El reino de la Bella Durmiente by Anne Rice

El reino de la Bella Durmiente by Anne Rice

autor:Anne Rice [Rice, Anne]
La lengua: spa
Format: epub
Tags: Novela, Erótico
editor: ePubLibre
publicado: 2015-01-01T05:00:00+00:00


II

En una cámara pequeña, bastante bien amueblada para ser una torre de entrada, me dijeron que me sentara en un banco y aguardara, y Sybil siguió adelante sin mí.

Sentí un tremendo escalofrío de miedo al ver que la puerta se cerraba a sus espaldas. ¿Por qué demonios había venido con ella?
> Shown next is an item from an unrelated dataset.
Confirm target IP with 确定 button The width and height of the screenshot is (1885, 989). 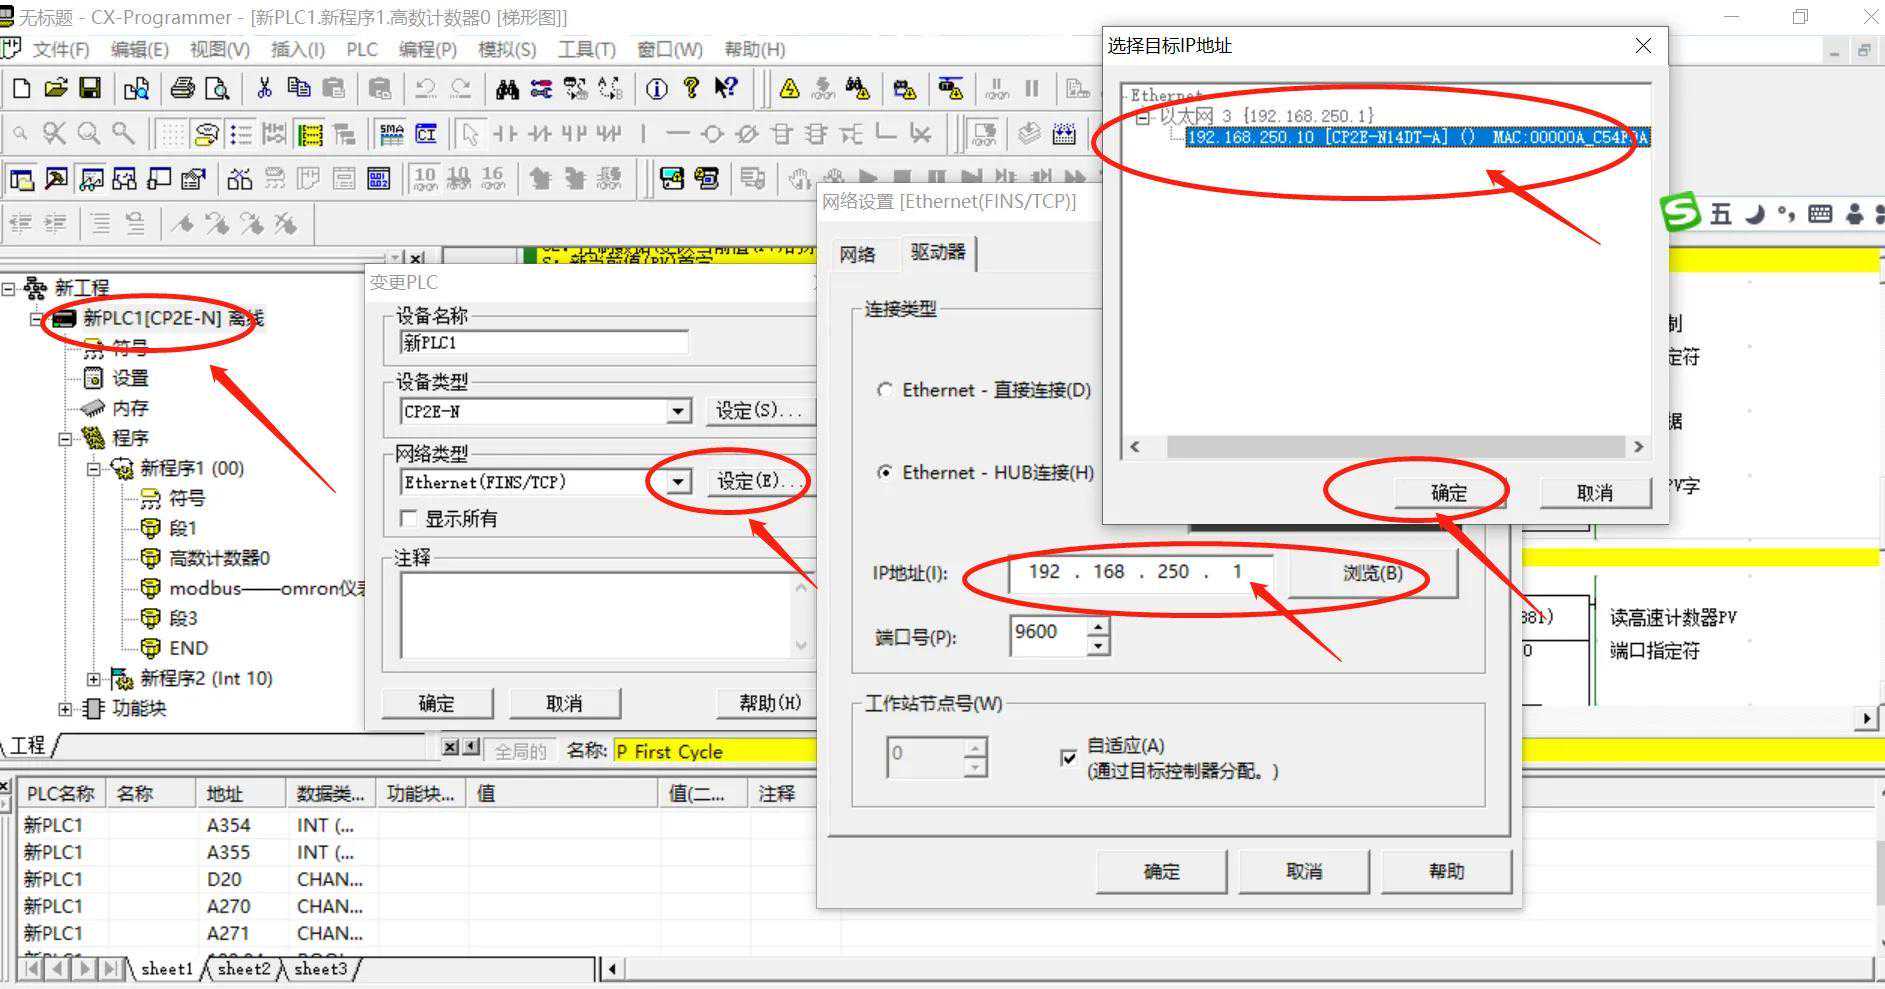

Es decir, ¿por qué no había venido estrictamente solo, de modo que ahora la única carga de mi alma fuese mi propio destino?

Transcurrió una hora que se me hizo eterna antes de que me llamaran.

Me encontré en una habitación espaciosa pero en penumbra, y cuando se cerró la puerta fui la única persona presente. Estaba sobre una alfombra, había una mesita tallada pero sin sillas y un pesado biombo de madera delante de mí.

Desde detrás del biombo, una voz masculina me habló:

—Joven, vuestra conducta es de suma importancia de ahora en adelante, ¿entendido?

—Sí, amo —contesté.

—Deseáis ser esclavo desnudo en este reino, ¿cierto?

—Sí, amo.

—Pues quitaos la ropa, toda la ropa, y los zapatos, y dejadlo todo encima de esa mesa. Y no pidáis que permitamos conservar una sola prenda.

Lo hice de inmediato, y solo cuando noté que el aire acariciaba mi piel desnuda caí en la cuenta de que por fin, ¡por fin!, estaba allí y que aquello me estaba ocurriendo de verdad. De pronto me sentí débil y me temblaron las manos. Pero no tardé en estar completamente desnudo, y muy avergonzado del polvo del camino que al parecer se me había pegado al pelo y las manos, pero permanecí mirando el suelo fijamente y procurando mostrarme sereno.

Transcurrió un largo momento.

Cualquier palabra en voz alta habría sido una bendición.

No hubo ninguna, y entonces se abrió una puerta lateral y una muchacha encantadora con uniforme de criada, delantal y griñón, me hizo una seña para que fuera con ella. Sonrió.

—No os preocupéis por vuestra ropa, mozalbete —dijo con una voz sumamente jovial—. La guardarán en vuestro arcón con todo lo demás.

Sin duda me puse rojo como un tomate. Desde luego, esa era la sensación que tenía, con aquella muchacha hablándome y yo totalmente desnudo. Entré en la habitación y me encontré con que era más reducida que la otra, pero estaba muy caldeada y había una gran bañera de bronce llena de agua humeante, y un pequeño fuego rugiendo en el hogar con cubos dispuestos a su alrededor.

—Al baño, jovenzuelo —dijo la muchacha.

Entré y me sumergí en el agua, y comenzó a restregarme el cuerpo entero. Me lavó el pelo a conciencia, aclarándolo con cubos de agua caliente, y después, diciéndome que me pusiera de pie, me limpió entre las piernas con la misma meticulosidad con que me había lavado el resto del cuerpo.

—Bien, si algo puedo decir es que sois un chico guapísimo, pero no soy yo quien toma las decisiones. Y mirad esta verga, que ya está erecta.

Me dio la vuelta y me lavó el trasero con la misma eficiencia.

—Ahora a mí me llamáis «señora» y a los hombres los llamáis «señor», ¿entendido?, aunque podéis decir «amo» y «ama» si lo preferís, aunque yo no me molestaría en hacerlo.